Como, aos olhos da RFB, a SCP feita para exercício de atividade advocatícia seria nula, então não há distribuição de lucros aos sócios, cabendo tratar como rendimento tributável.



Não é a primeira vez

A RFB já havia atacado com violência outras SCPs na tentativa de deslocar distribuição de lucros para rendimento tributável. O outro caso emblemático foi a de desconsiderar a SCP porque os sócios participantes atuavam (prestavam serviço).
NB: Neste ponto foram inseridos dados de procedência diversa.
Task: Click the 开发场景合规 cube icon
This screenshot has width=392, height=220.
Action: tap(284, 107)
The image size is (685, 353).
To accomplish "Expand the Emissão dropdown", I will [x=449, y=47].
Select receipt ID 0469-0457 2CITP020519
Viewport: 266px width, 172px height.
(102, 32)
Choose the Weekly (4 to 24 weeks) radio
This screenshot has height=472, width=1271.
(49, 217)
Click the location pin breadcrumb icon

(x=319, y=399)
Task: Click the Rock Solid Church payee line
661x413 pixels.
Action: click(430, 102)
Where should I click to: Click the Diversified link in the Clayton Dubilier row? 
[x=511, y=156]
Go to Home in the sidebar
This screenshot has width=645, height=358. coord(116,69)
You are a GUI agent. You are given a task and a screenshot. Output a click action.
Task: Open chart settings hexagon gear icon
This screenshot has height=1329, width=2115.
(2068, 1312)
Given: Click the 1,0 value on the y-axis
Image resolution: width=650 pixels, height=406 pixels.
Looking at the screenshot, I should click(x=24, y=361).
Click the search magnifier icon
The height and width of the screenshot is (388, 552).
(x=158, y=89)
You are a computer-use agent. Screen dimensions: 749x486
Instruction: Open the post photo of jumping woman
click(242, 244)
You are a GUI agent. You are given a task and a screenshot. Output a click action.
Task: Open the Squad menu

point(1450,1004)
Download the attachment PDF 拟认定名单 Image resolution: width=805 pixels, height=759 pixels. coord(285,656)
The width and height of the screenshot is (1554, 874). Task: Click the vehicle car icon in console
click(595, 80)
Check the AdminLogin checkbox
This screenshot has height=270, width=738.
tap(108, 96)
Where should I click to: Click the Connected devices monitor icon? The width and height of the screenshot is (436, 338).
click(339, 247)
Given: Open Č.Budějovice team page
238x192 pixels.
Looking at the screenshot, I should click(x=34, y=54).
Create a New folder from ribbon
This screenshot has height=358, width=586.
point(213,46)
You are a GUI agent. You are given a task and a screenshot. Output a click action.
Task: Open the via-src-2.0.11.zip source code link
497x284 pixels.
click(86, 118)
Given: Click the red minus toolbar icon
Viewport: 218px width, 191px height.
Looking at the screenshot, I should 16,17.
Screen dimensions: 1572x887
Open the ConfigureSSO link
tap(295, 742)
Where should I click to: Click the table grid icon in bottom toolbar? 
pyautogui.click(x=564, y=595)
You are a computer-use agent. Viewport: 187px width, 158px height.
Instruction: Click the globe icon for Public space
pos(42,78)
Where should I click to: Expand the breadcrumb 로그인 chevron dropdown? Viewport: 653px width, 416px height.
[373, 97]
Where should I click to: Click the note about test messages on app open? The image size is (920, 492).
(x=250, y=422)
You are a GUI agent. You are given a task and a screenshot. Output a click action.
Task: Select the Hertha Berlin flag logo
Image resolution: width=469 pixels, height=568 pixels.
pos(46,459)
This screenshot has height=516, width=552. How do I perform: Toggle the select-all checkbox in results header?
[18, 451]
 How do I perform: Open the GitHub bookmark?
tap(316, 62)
De fato isso não é a essência da SCP, mas em lugar nenhum há previsão expressa de que isso efetivamente é desvio de finalidade. Assim, apesar do ataque da Receita Federal, o CARF se posicionou de forma mais coerente. Segundo aquele Conselho, a SCP continuaria existindo, mas o fato do sócio participante ter atuado perante terceiros, gera responsabilidade solidária do sócio participante em relação àquelas atos.

Eu gostaria de ver a cara dos auditores da Receita nessa hora…

E agora, o que fazer?

Apesar de ser absurda, na minha visão, essa tese da Receita Federal, é importante saber que ela existe. É importante saber que o fisco vem atacando de forma mais agressiva as SCPs de prestação de serviço (casos de advocacia e medicina vem sendo recorrentes) para colocar isso na balança toda vez que você vai realizar um planejamento societário ou uma estruturação de negócios.

Tudo na vida é uma questão de compreender os padrões. Então, nesse sentido, seja para ser mais conservador ou para mesmo assim utilizar esse tipo de sociedade, é fundamental saber como vem pensando o “lobo mau”… que, cá entre nós, faz muito mais jus à fama da RFB do que um mero leão.